* **Задание A**: Выпишите из фрагмента текста все части реплики, которые отдельно разобраны в абзаце, начинающемся словами «Она полна исключительной выразительности».
* **Задание B**: С кем, согласно фрагменту текста, связана чрезвычайно комичная забава в дальнейшем ходе действия?
* **Задание C**: Перепишите часть фрагмента текста от слов «Она полна исключительной» до слов «в толпу танцующих.» включительно, заменив «тревога» на «опаска».

* **Фрагмент текста**:
╭──

“О, нет, не желал бы я, почтеннейший мой доктор, расставаться с вами, я вами дорожу”.

Она полна исключительной выразительности и удивительной смеси разнообразнейших оттенков. При словах-“О, нет”, чувствуется легкая тревога: в самом деле, как бы не ускользнул; “почтеннейший мой доктор”-очаровательная смесь внешнего уважения с очень плохо скрытой иронией; и, наконец, -“я вами дорожу” опять показывает что для него личность Фауста не безразлична.

В дальнейшем ходе действия-чрезвычайно комична его забава с Зибелем, когда он, с необыкновенно пластичной ловкостью, крутит непрошенного соперника по всей сцене, вмешивая его в толпу танцующих.

╰──

* **Раздел данных**:
╭──

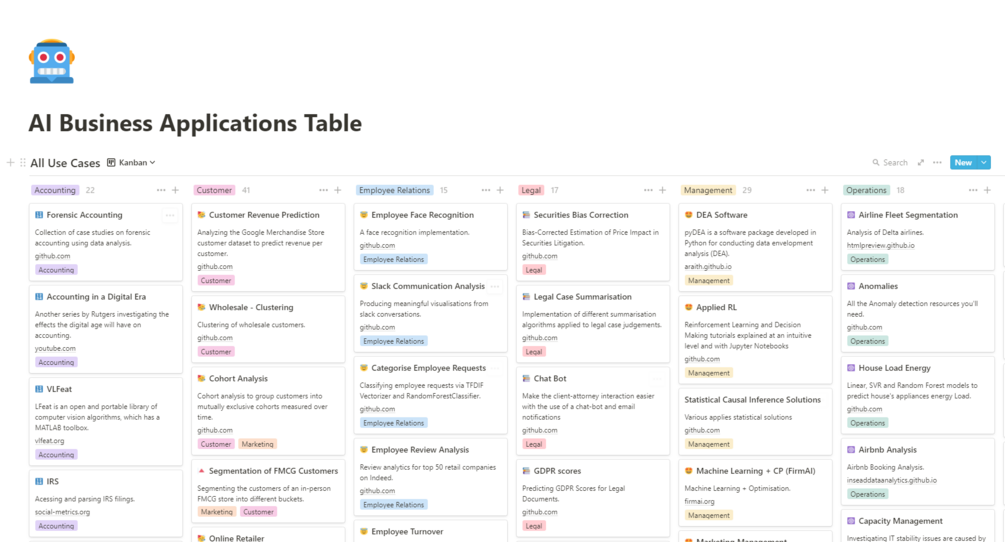This screenshot has width=1005, height=542.
Task: Click the All Use Cases database title
Action: click(x=65, y=163)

╰──

* **Ответ к заданию A**: «О, нет»; «почтеннейший мой доктор»; «я вами дорожу».

* **Ответ к заданию B**: С Зибелем.

* **Ответ к заданию C**:
Она полна исключительной выразительности и удивительной смеси разнообразнейших оттенков. При словах-“О, нет”, чувствуется легкая опаска: в самом деле, как бы не ускользнул; “почтеннейший мой доктор”-очаровательная смесь внешнего уважения с очень плохо скрытой иронией; и, наконец, -“я вами дорожу” опять показывает что для него личность Фауста не безразлична.

В дальнейшем ходе действия-чрезвычайно комична его забава с Зибелем, когда он, с необыкновенно пластичной ловкостью, крутит непрошенного соперника по всей сцене, вмешивая его в толпу танцующих.